[Dataset excerpts]
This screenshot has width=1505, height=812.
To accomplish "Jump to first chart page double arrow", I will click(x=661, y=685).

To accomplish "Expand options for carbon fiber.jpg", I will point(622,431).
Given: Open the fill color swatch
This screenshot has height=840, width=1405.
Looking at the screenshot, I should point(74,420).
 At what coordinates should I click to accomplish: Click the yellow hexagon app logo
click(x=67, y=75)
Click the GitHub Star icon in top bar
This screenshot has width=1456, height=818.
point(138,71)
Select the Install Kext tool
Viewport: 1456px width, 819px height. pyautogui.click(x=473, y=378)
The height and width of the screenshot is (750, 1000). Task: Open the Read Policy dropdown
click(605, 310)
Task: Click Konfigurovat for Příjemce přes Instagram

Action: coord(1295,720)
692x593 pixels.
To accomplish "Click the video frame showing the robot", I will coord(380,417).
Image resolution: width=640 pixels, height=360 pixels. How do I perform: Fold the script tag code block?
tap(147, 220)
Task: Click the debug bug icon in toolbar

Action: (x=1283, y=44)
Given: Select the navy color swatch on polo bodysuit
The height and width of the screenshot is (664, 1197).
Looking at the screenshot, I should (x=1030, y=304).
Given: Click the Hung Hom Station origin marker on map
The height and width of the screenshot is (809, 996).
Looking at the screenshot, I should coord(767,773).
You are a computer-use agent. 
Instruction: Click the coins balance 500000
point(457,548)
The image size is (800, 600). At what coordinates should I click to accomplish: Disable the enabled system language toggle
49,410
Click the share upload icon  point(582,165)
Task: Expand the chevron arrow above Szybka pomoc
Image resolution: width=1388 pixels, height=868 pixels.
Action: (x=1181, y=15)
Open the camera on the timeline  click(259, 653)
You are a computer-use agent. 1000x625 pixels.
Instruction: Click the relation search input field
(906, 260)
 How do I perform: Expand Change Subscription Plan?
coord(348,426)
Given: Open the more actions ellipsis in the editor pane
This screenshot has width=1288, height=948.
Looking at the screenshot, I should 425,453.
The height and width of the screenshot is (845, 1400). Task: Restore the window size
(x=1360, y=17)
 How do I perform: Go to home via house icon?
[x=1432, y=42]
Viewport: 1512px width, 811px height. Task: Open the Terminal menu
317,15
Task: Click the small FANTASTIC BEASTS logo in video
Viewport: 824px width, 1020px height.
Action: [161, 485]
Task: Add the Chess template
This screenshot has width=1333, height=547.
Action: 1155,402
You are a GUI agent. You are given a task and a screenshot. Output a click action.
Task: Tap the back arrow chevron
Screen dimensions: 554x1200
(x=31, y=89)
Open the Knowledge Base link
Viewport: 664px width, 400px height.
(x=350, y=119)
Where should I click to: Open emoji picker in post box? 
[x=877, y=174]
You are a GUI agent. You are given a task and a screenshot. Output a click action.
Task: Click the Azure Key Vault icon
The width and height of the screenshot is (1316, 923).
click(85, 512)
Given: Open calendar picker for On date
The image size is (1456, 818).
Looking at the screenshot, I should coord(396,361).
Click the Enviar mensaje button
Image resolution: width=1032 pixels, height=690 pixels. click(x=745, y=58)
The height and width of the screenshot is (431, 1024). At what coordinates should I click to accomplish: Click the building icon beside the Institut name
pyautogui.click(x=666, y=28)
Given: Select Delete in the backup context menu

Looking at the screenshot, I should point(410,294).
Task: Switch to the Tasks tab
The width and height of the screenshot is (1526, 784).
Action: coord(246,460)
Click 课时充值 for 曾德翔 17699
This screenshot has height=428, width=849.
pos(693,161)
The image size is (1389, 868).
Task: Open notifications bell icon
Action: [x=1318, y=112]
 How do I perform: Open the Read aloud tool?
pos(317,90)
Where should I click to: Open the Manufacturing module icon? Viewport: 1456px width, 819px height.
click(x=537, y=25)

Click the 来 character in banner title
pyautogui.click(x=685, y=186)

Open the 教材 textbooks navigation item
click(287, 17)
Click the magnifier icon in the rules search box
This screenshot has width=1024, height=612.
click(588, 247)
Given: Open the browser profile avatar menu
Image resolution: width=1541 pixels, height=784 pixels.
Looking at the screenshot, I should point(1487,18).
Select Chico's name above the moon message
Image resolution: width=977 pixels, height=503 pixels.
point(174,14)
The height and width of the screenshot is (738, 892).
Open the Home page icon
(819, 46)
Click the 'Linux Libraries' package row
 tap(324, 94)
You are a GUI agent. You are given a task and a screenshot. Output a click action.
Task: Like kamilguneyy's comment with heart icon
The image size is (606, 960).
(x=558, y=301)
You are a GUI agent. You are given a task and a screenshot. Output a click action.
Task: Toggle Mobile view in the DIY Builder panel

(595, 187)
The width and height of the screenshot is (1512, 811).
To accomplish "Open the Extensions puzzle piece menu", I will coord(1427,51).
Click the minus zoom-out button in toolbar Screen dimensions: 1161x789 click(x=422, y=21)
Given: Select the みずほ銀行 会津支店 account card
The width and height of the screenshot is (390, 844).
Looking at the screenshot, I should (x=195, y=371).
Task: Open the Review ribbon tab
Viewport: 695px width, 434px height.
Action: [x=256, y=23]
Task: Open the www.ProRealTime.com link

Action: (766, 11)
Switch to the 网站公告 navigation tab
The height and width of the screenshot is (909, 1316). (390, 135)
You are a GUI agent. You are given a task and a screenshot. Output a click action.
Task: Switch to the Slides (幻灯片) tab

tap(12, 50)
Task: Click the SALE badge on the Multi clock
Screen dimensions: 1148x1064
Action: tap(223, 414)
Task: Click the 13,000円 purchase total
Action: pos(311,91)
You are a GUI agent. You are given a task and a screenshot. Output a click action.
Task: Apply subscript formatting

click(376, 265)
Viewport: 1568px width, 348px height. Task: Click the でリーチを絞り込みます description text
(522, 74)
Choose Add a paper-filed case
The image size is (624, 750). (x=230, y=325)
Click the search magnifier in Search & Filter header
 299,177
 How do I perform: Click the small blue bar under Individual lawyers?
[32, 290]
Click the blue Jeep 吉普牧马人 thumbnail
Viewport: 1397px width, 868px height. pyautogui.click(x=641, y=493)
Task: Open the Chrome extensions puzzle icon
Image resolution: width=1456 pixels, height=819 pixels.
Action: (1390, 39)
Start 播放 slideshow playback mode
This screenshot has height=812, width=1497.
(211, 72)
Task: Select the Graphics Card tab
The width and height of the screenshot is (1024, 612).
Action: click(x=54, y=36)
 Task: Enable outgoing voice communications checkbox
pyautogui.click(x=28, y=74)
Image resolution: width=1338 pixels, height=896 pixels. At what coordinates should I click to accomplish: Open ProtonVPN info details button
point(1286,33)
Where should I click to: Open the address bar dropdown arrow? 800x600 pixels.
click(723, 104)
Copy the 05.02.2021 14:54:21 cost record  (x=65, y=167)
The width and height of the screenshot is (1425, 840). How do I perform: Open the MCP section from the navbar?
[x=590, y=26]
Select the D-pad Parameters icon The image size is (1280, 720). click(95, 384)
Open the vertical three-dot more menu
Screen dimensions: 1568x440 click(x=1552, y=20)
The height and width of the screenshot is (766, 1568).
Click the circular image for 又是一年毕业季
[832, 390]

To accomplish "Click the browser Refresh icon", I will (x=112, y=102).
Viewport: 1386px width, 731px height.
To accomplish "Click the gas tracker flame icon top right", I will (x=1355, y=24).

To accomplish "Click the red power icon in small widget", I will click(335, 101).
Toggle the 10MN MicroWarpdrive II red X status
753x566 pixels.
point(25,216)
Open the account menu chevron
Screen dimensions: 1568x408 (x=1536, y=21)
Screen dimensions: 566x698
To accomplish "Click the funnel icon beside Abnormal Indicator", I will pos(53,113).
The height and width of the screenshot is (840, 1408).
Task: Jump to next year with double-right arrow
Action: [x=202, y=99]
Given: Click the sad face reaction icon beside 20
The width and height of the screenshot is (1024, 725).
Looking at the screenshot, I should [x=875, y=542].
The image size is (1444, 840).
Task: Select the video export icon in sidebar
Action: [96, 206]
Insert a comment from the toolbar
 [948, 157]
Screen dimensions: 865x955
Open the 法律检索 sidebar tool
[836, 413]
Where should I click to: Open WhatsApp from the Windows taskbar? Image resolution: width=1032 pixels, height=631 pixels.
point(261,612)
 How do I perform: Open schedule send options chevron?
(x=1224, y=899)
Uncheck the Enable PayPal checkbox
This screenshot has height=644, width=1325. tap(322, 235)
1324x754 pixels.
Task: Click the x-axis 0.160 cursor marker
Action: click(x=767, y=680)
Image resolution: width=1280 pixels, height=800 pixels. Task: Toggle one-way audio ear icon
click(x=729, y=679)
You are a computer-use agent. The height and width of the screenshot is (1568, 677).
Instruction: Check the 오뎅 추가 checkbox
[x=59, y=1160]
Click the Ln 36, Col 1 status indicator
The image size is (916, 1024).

[Written task] Quote the rows word for word, from the first line through the line with "height. pyautogui.click(x=473, y=378)".

[Task output]
This screenshot has width=1505, height=812.
To accomplish "Jump to first chart page double arrow", I will click(x=661, y=685).

To accomplish "Expand options for carbon fiber.jpg", I will point(622,431).
Given: Open the fill color swatch
This screenshot has height=840, width=1405.
Looking at the screenshot, I should point(74,420).
 At what coordinates should I click to accomplish: Click the yellow hexagon app logo
click(x=67, y=75)
Click the GitHub Star icon in top bar
This screenshot has width=1456, height=818.
point(138,71)
Select the Install Kext tool
Viewport: 1456px width, 819px height. pyautogui.click(x=473, y=378)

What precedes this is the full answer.